Why it Matters

Why does it matter?

Transportation is a part of everyone’s life, the details of which are often passionately discussed and defended. Missing from the discussion and debate until recently, has been the significant economic, social and environmental impacts of our current transportation network.

The majority of attention this topic has received has focused on alternative fuel sources for our vehicles, which is a step in the right direction. However, alternative fuels are only a small part of the solution. Driving alone, even in an alternative fuel vehicle, has significant environmental, human health and quality of life impacts. Biodiesel vehicles don’t solve traffic congestion. Hydrogen fuel cell vehicles don’t solve the obesity problem created by driving to every destination. Electric vehicles don’t solve air pollution–since much of the electricity that powers them is still generated from the combustion of coal or oil.

With the establishment of the Yale Office of Sustainability in 2005, Yale Transportation Options in 2007, and the publication of the Sustainability Strategic Plan for 2010-2013, Yale University has joined a growing number of institutions around the world who are acting on our collective responsibility to develop sustainable solutions that address the environmental impacts of our actions.

The Transportation Options Program was created to begin addressing the issues above. Sharing a ride, using public transportation, bicycling, or walking are choices we can make as individuals to start having a positive impact–one commute at a time. Using more sustainable modes of transportation:

  • costs less money
  • is healthier, for us and for the planet
  • means a better quality of life

Walking and cycling are the foundations for sustainable transportation. They are free, burn calories, and generate zero emissions. Of course, our feet and our bicycles aren’t always enough–sometimes we need to go further than they can propel us.

HOWEVER, forty percent of trips taken in the United States are under two miles.* A one-mile distance can be covered on foot in 15 minutes.
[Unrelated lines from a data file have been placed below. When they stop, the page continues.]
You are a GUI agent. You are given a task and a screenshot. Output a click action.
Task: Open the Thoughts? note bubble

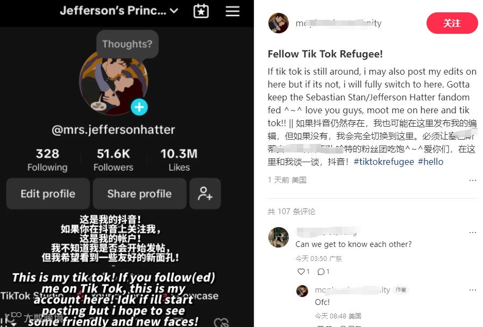(127, 44)
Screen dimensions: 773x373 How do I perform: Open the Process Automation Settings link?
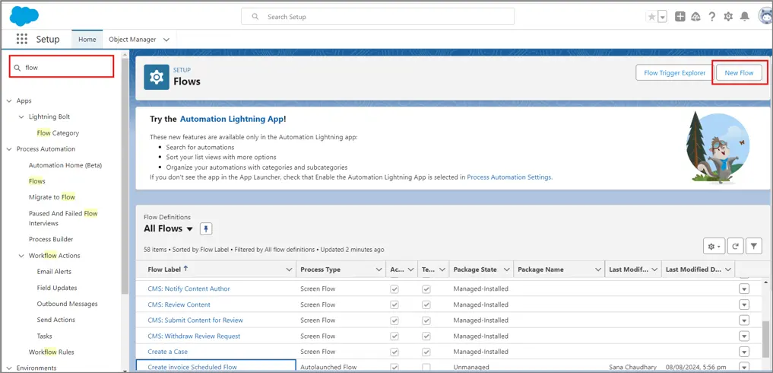click(509, 177)
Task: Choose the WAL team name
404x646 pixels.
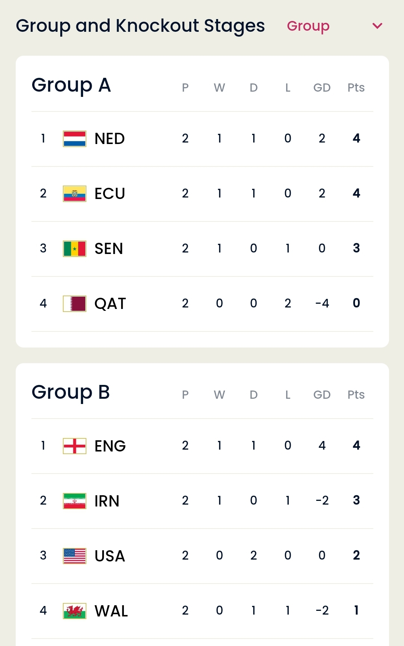Action: [x=111, y=611]
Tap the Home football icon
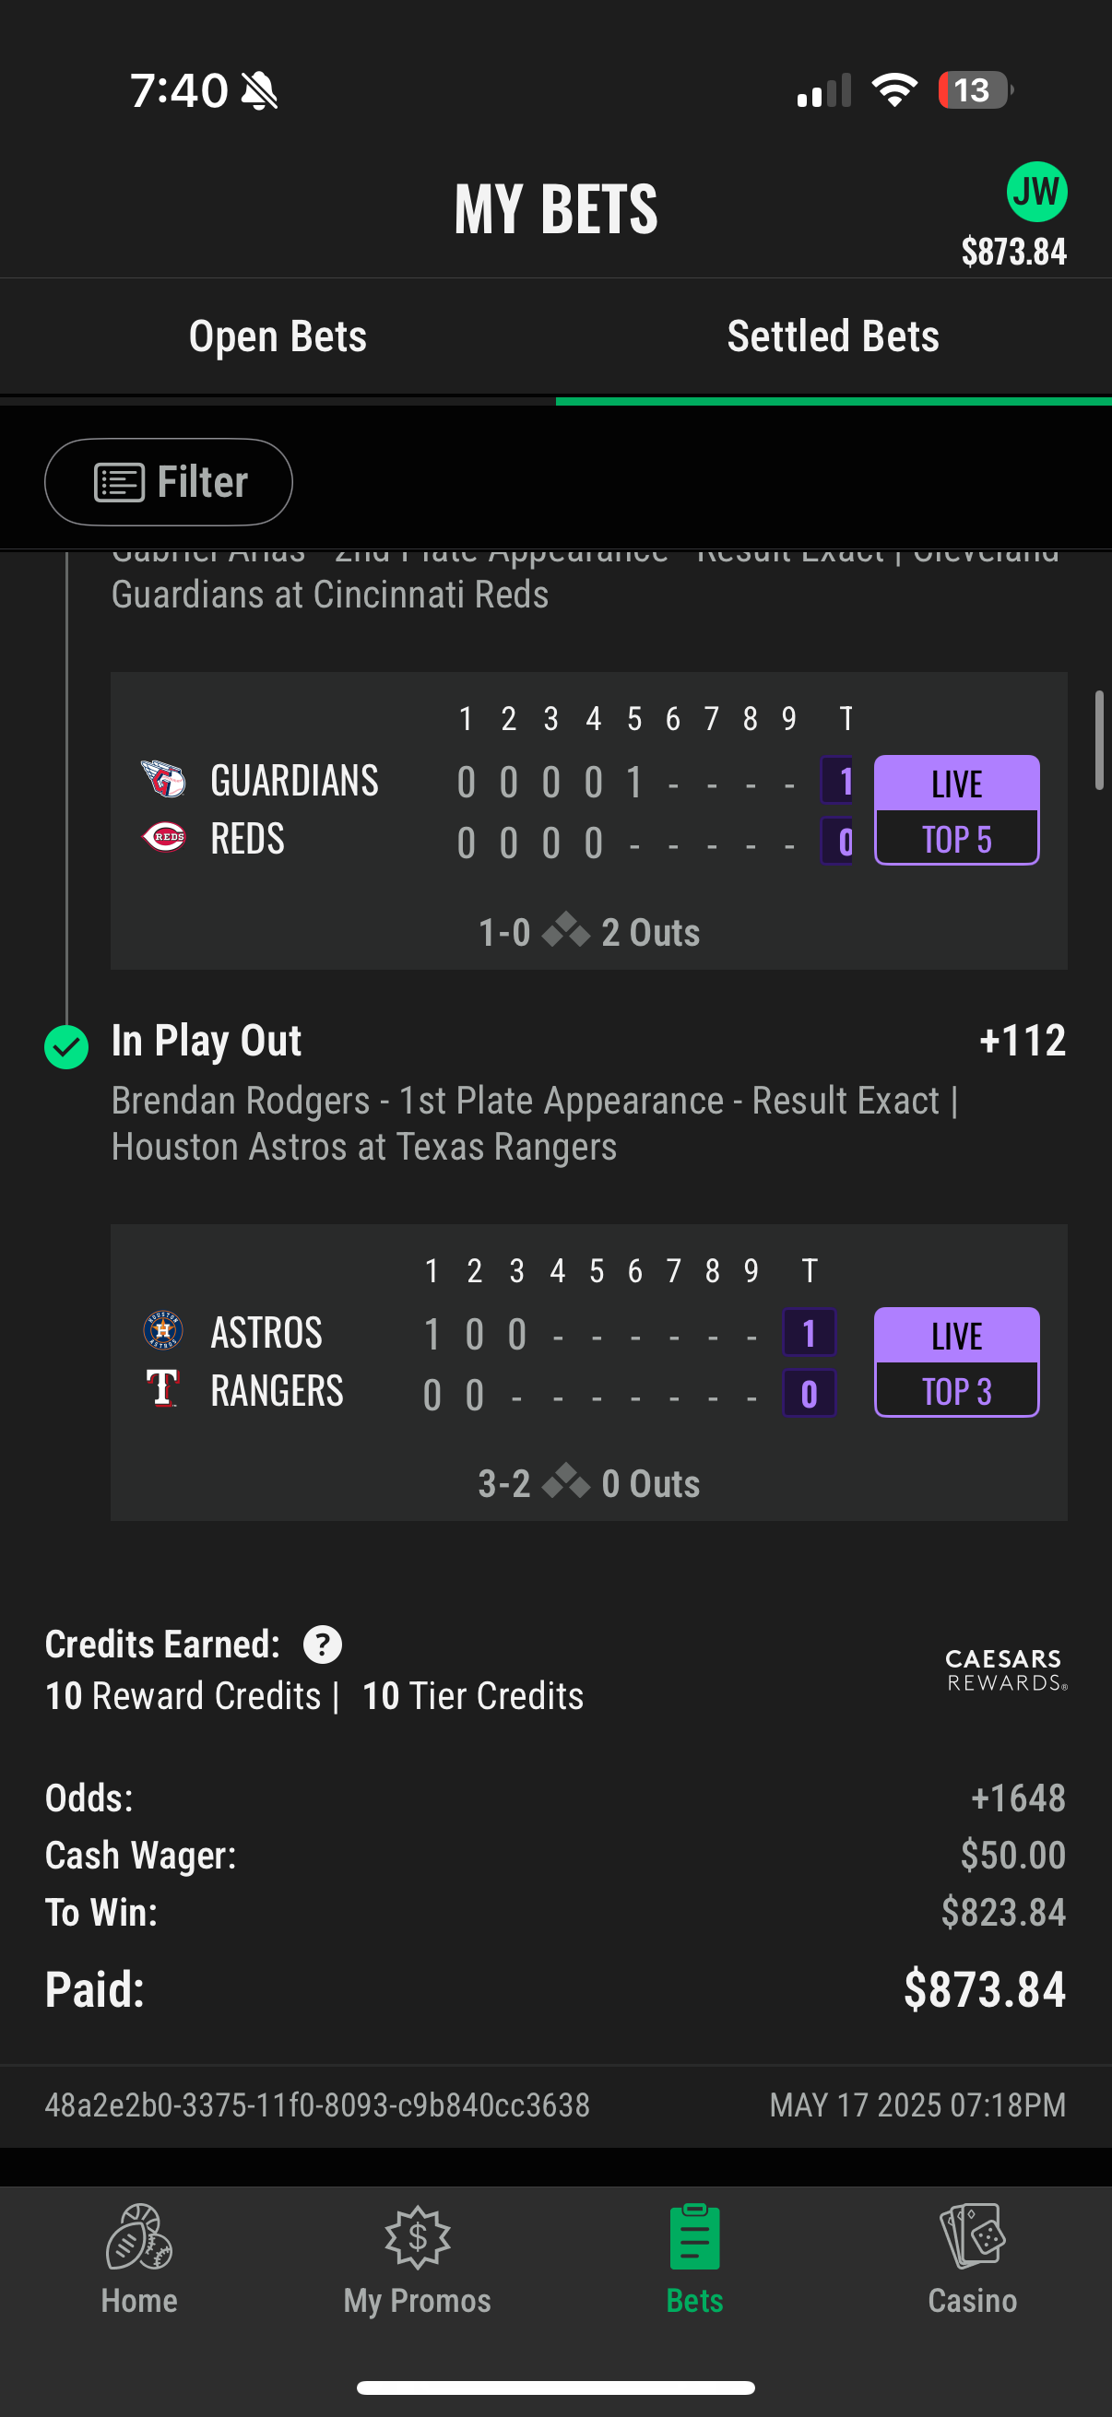1112x2417 pixels. pos(139,2237)
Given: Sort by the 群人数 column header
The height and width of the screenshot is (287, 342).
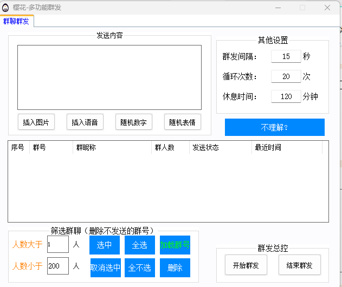Looking at the screenshot, I should [170, 147].
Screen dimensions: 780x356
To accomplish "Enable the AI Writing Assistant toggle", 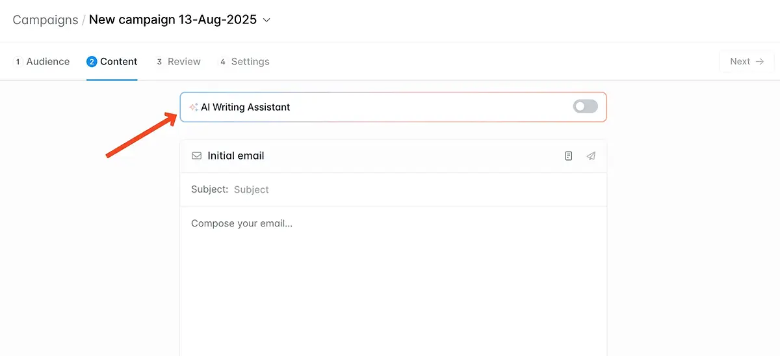I will click(585, 107).
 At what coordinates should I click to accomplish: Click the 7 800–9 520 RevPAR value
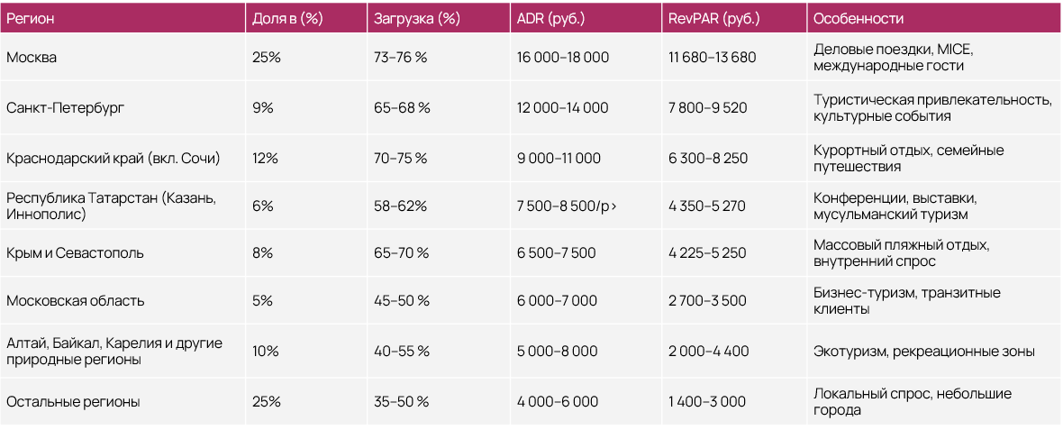pyautogui.click(x=707, y=107)
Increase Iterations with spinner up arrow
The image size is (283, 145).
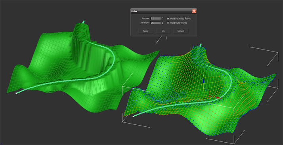tap(163, 22)
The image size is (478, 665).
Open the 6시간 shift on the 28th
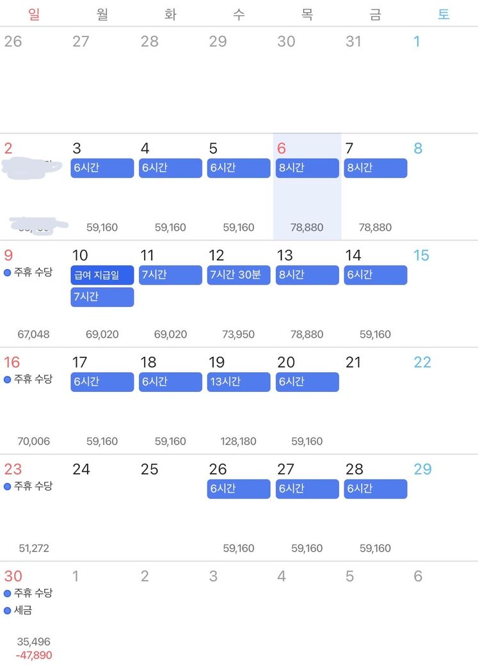click(x=376, y=489)
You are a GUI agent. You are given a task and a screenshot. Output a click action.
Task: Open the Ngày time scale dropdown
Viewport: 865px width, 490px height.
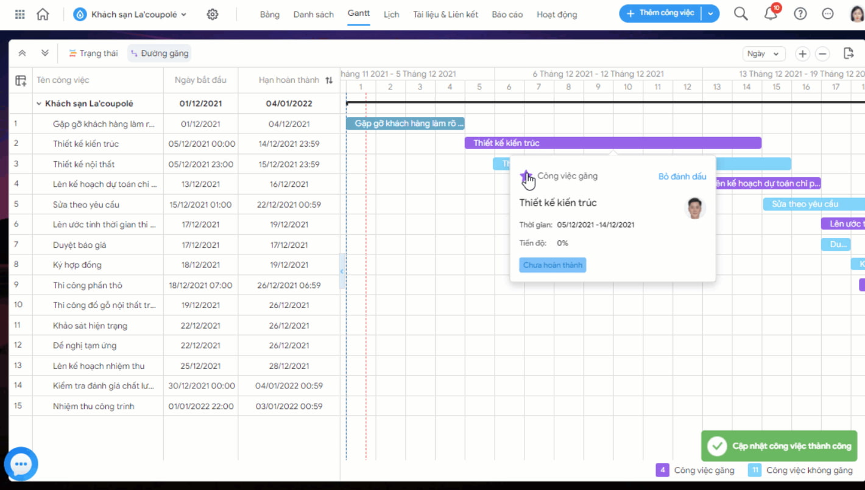tap(764, 54)
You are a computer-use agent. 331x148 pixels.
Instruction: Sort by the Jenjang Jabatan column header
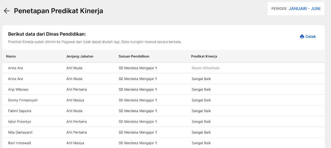point(80,56)
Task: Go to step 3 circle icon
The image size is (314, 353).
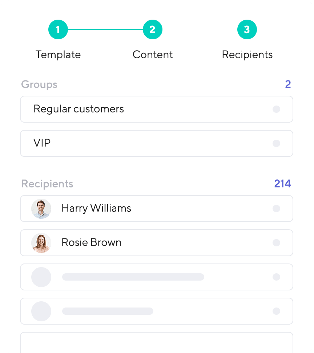Action: [x=247, y=29]
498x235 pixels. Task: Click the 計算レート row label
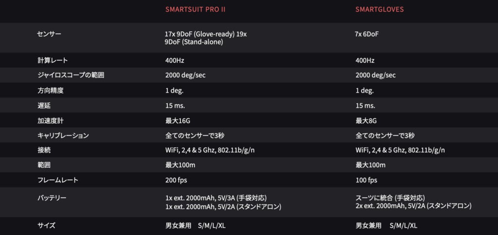(52, 60)
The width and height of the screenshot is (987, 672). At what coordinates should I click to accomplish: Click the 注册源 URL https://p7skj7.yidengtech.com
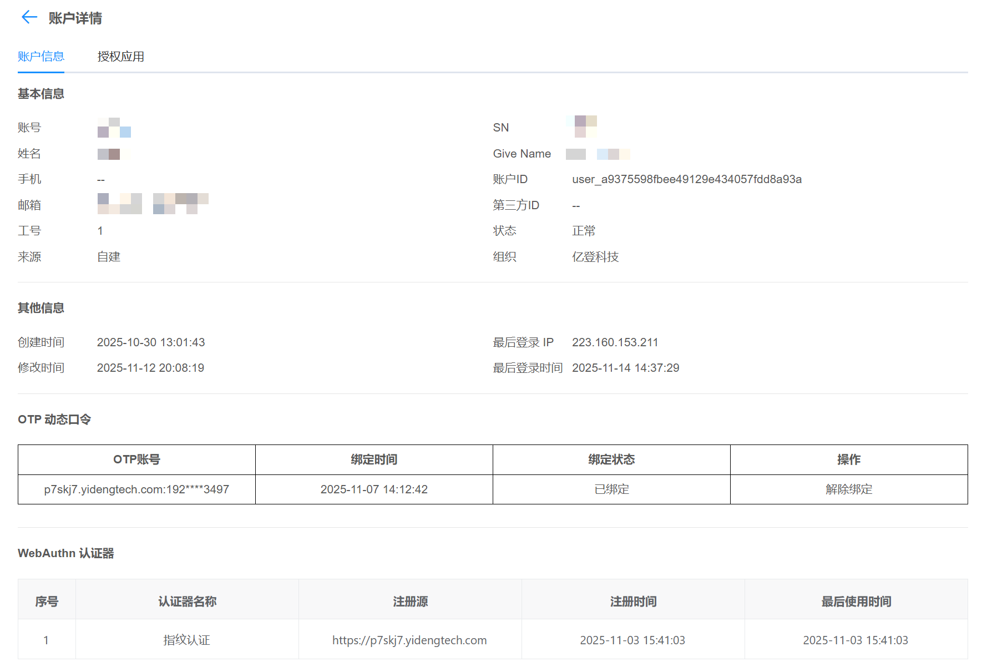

A three-mile trip by bike can be accomplished in 15 minutes. Think Yale’s campus is too big to walk or bike? Click here for a radius map of Yale that puts distances in perspective.

A 15-minute walk or bike ride can help you avoid the gym. Commute and exercise at the same time for maximum productivity!

If it is true that you can never be too thin or too wealthy, then driving alone to every destination assures these goals will remain unachievable.

Driving and Obesity

“Active Transportation” which includes any method of travel that is human-powered (but most commonly refers to walking and bicycling) is being promoted as a logical way to help Americans lose weight, reduce the risk of heart attacks and strokes, and spend less money on health care. John Pucher at Rutgers University has generated a significant body of research on the direct relationship between obesity and car dependency, as well as indicators that active transportation prolongs life and reduces health care costs. His findings include this chart.

“Each additional hour spent in a car per day was associated with a 6% increase in the likelihood of obesity.” Obesity relationships with community design, physical activity, and time spent in cars, American Journal of Preventive Medicine.

“The data on more than 10,500 people in the Atlanta area indicated that the more time a person spends in a car, the more obese he or she tends to be.” Weighing in on City Planning, Science News Online.

“The obesity epidemic is paralleled across much of the developed world, a world in which the built environment has increasingly been designed to accommodate travel by car at the expense of walking and cycling” Unfit for Purpose: How Car Use Fuels Climate Change and Obesity, Institute for European Environmental Policy

Driving and Cost

Nationally, Americans spend 18% of their income on transportation, according to the US Dept of Energy.** And because only 0.7% of those expenditures were for public transportation, it can be safely assumed that the majority of this expenditure can be attributed to car costs.

In their 2010 “Your Driving Costs” brochure, the American Automobile Association (AAA) estimated that on average, Americans spend between $5,636.00 and $12,410.00 per year to own, operate, and maintain their cars. *** This would certainly support the argument that driving is expensive.

The perception that driving takes less time and is more convenient is not always correct. Detours and delays caused by accidents and construction projects in New Haven and the region are always bearing that out. Further, the University is increasingly using its valuable land to build housing, academic buildings, and research facilities where parking lots once stood–making low-cost parking facilities a distant memory. Please conduct your own cost/benefit analysis using the tools and information on this site.

* US Census National Personal Transportation Survey 1990.

**US Department of Energy Transportation Data Book http://cta.ornl.gov/data/index.shtml

***2010 Driving Costs from AAA It should be noted that AAA’s estimates were based on the average price of gas in late 2009 of $2.60/gallon when the brochure went to print.